Efforts to reduce smog and acid rain have electric utilities installing new equipment to clean up a group of pollutants known as nitrogen oxides–usually shortened to NOx and pronounced to rhyme with “socks.”
NOx refers to two separate chemicals, nitric oxide and nitrogen dioxide. Burning fossil fuels at very high temperatures (in car and truck engines and at coal-fired power plants, for example) releases NOx gases into the atmosphere.
While the earth’s atmosphere normally contains some nitrogen oxides (they occur naturally from decaying vegetation), too much NOx contributes to pollution–ground-level ozone and its companion smog, as well as acid rain.
During the hottest months of the year, NOx gases can combine with sunlight and other organic compounds to form ground-level ozone and smog–problems plaguing several cities and surrounding areas in North America. Particles in NOx gases can also combine in clouds with water droplets that fall to earth as acid rain, which several studies show seems to be harming plant and animal life in the northeastern United States.
Since many Kentucky power plants traditionally burn coal at extremely high temperatures, the first step to try to lower the emissions was to lower the temperature at which coal was burned. Bob Hughes, environmental affairs manager for East Kentucky Power Cooperative based in Winchester, explains, “During the early to mid-1990s, we changed over to ‘low-NOx burners.’ But you can only go so far with boiler technology.”
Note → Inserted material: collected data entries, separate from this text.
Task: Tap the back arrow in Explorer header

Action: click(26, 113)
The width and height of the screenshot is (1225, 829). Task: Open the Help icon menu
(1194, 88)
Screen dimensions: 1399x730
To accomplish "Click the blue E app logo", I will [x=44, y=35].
So utilities turned to cutting-edge equipment known as SCRs–short for selective catalytic reduction devices.
These huge box-like structures (up to 10 stories tall in some cases) add another step to the process of generating electricity. As flue gases emerge from the burning coal, they pass into the SCR. The SCR contains layers of a ceramic material with little holes one-eighth to one-quarter inch in diameter.
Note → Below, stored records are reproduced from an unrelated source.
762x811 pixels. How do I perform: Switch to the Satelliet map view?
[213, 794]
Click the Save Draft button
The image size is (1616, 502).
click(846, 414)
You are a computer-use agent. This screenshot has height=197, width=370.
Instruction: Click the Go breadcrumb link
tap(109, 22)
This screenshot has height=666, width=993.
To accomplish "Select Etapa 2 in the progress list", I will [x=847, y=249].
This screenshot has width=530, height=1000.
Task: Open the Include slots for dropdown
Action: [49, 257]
As the flue gases enter the SCR’s enormous chamber, ammonia separates water vapor and nitrogen from the flue gases. Since water vapor and nitrogen by themselves occur naturally in the atmosphere, they can be safely returned to the air.
Simple enough on paper. But the Tennessee Valley Authority found out it’s much more complicated in action.
“During the summer of 2000, we began operating our first SCR on Unit Two at our Paradise facility,” says Barbara Martocci, a spokesperson for TVA, which supplies electricity for five electric co-ops in western Kentucky. “We had some problems with the vaporizer in the ammonia system. As we went through the season we learned various things about the system, re-engineered part of the equipment, and found how to better manage the SCR.”
On May 1 East Kentucky Power began operating its first SCR at Spurlock Station near Maysville. “It still needs a lot of fine-tuning,” says Bob Hughes.
Before East Kentucky’s SCR began operating, NOx emissions measured about 0.25 pounds per each million Btu. With the SCR, NOx emissions will range from only 0.0225 to 0.005 pounds per each million Btu, a substantial reduction.
In western Kentucky, Big Rivers Electric Corporation, the third generator of electricity in Kentucky’s co-op system, recently began construction of its first SCR. This retrofitting of such a large pollution-control device at the Wilson unit, a 450-megawatt plant, will cost more than $50 million. Mike Thompson, technical advisor for power generation at Big Rivers, says, “Compared to sulfur dioxide, NOx is more expensive per ton removed than sulfur dioxide.” At East Kentucky Power, accountants figure the utility will spend nearly $200 million building three SCRs.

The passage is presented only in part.